In honor of August:
On August 6, 1881, Alexander Fleming was born in Scotland. He became a doctor and served in the Royal Army Medical Corps throughout World War I. When he returned, he began to search for new anti-bacterial agents because he had seen many soldiers die of infected wounds.
In September 1928, he discovered that a fungus had destroyed some of his experimental bacterial cultures. By the end of the month, he had cultured the mold and found that it produced a substance that killed many bacteria. Soon, he had named it penicillin after its genus.
It proved hard to grow and refine, but after he abandoned it in 1940, some chemists began to work on it to produce the world's first antibiotic for troops in World War II. By 1945, they had mastered mass production.
Penicillin has saved hundreds of millions of lives. The drug became one of the 20th century's most important discoveries and Fleming one of its most important people.
Why would this matter to bullfighters? They get gored a lot on the job, around once a year. Some injuries are minor, but all are dangerous.
Bull horns are rough and fighting bulls are not bathed before entering the ring, so the horns introduce bacteria and other infectious agents into deep wounds. Recovery can be difficult, but it was much more dangerous before antibiotics.
That's why bullfighters collected money to erect a monument in 1964 to Alexander Fleming. It stands outside Las Ventas bullring in Madrid, one of the biggest and the most important in the world.
Bullfighting has seen better days. Besides an anti-bullfighting movement, which has existed for centuries, the current economic crisis has meant cutbacks. A decade ago, Spain had about 2,000 bullfights a year. In 2010, there were 1,487. While surveys show that most Spaniards oppose a ban, most aren't interested in bullfighting, either.

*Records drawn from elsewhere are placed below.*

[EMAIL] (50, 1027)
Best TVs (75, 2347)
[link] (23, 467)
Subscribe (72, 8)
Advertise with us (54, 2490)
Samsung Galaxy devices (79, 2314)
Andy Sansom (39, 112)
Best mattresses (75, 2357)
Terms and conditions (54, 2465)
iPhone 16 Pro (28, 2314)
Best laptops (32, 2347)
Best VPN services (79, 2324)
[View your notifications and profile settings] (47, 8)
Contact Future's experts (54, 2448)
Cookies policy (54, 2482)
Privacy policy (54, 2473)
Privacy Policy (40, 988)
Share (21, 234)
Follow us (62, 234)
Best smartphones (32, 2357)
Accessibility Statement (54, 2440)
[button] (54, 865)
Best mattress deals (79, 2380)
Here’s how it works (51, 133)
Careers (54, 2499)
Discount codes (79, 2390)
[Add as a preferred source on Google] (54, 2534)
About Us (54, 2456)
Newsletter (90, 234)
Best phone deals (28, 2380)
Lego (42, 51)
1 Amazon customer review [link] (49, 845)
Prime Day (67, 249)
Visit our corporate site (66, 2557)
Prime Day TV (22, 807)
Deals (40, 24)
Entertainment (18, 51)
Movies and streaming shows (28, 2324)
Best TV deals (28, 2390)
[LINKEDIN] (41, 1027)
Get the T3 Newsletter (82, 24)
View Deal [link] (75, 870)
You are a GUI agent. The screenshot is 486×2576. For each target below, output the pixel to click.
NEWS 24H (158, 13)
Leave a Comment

If Ernest Hemingway were to come to a bullfight today, he wouldn't see many changes, and he wouldn't see many young faces in the stands. That's bad, says Manuel Molés, director of Los Toros program on SER radio. "We can't live without innovation."
Antonio Lorca, a bullfighting critic for El País newspaper, says the fiesta has lost its excitement. "Its star, the bull, has ceased to be a fierce and powerful animal and has become a sickly antagonist who provokes more pity than respect." Fighting bulls are no longer bred to be as dangerous as they used to.
"Today's bull is no good for this eternal fiesta based on thoroughbreds, on the fierceness and bravery of a powerful and challenging animal that creates fear and glorifies the bullfighter who manages to defeat it in passionate battle. But today there is no battle, not even a quarrel. At most, some childish and insipid capework worthy of a schoolyard."
He identifies the culprits: "There are too many ranches, too many bullfighters, too many businesses, and more importantly, too many egos and too much selfishness to allow the purity of the fiesta and the interests of the spectator to prevail."
What should the spectator want? Salvador Boix, a musician who defends bullfighting, says danger is key to the spectacle:
"We live in a society of fear. Fear if it's cold in winter and hot in summer, fear of the nuclear threat, even more fears than society is actually suffering. The bullfighter incarnates the conquest of fear, the respect for his adversary, the will to overcome, qualities that are more and more rare. That's why I'd recommend going to a bullfight at least once. It will put all those fears behind."